Davi Lessa celebra a medalha de honra ao mérito conquistada na Olimpíada Nacional de Nanotecnologia, em São PauloFoto: Divulgação
Talento de Macaé brilha em olimpíada nacional e conquista medalha de honra ao mérito
Com apenas 14 anos, Davi Lessa gabaritou a prova da Olimpíada Nacional de Nanotecnologia e levou o nome da cidade ao pódio em São Paulo
Macaé - Entre centenas de jovens de todo o país, um nome de Macaé se destacou: Davi Lessa, estudante do Instituto Nossa Senhora da Glória – INSG/Castelo, brilhou na Olimpíada Nacional de Nanotecnologia (ONANO 2025) ao conquistar a medalha de honra ao mérito. A conquista foi ainda mais especial porque Davi gabaritou a prova, feito que o colocou entre os melhores do Brasil na competição realizada na Universidade Presbiteriana Mackenzie, em São Paulo.
A olimpíada reúne estudantes que se aventuram no fascinante universo da nanotecnologia, uma área que une ciência, inovação e curiosidade sobre o mundo em escala microscópica.

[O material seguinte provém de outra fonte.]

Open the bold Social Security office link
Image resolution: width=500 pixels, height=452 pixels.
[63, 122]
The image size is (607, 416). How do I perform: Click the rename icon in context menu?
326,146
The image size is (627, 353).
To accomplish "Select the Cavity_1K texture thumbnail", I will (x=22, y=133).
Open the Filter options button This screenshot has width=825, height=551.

Mais do que números e fórmulas, o evento estimula o pensamento científico e o desejo de descobrir.
Com brilho nos olhos, Davi contou que a experiência foi marcante. “Achei a olimpíada muito interessante. Estudei bastante, fiz muitos exercícios e fiquei muito feliz com a medalha. Foi muito legal poder ir a São Paulo, conhecer outro lugar, fazer amigos e participar de uma cerimônia tão bonita. É divertido estar lá e conhecer gente de vários lugares”, disse o jovem medalhista.

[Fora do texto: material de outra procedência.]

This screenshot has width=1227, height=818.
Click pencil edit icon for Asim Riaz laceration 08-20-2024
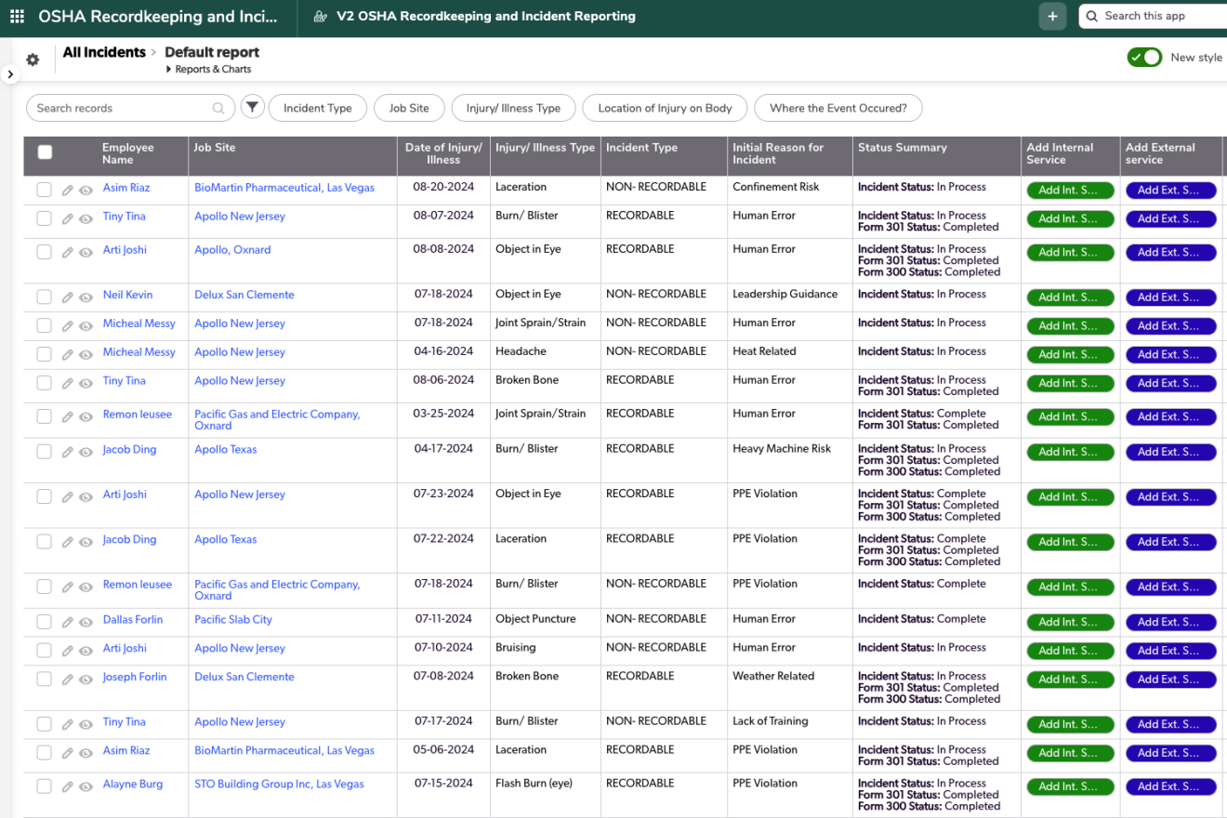(67, 191)
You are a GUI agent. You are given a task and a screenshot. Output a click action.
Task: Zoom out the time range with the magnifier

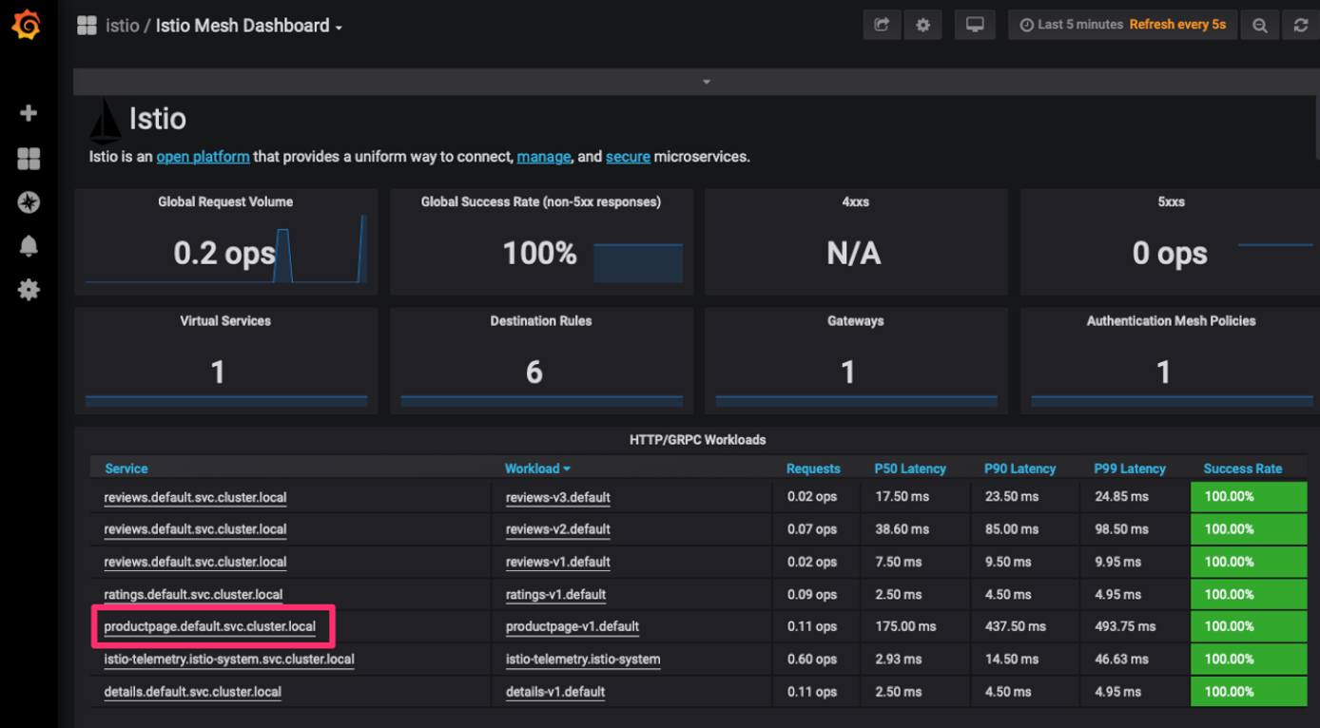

Para a coordenadora pedagógica do Ensino Fundamental II, Priscila Sousa, o resultado é motivo de orgulho e também um reflexo da proposta pedagógica da escola. “A Olimpíada de Nanotecnologia é nova, e o Colégio Castelo foi a única escola da região a participar. É uma oportunidade para que nossos estudantes testem seus conhecimentos além da base curricular. Buscamos incentivar experiências que estimulem a criatividade, a pesquisa e o protagonismo dos alunos”, afirmou.
A ONANO é organizada pelo Centro de Inovação em Novas Energias (CINE), em parceria com a Universidade Federal de São Carlos (UFSCar), Unicamp e o Laboratório Nacional de Nanotecnologia (LNNano/CNPEM). Consolidada como uma das competições mais inovadoras do país, a olimpíada vem revelando talentos e despertando vocações científicas, mostrando que o futuro da pesquisa brasileira pode estar bem mais próximo do que se imagina, inclusive em Macaé.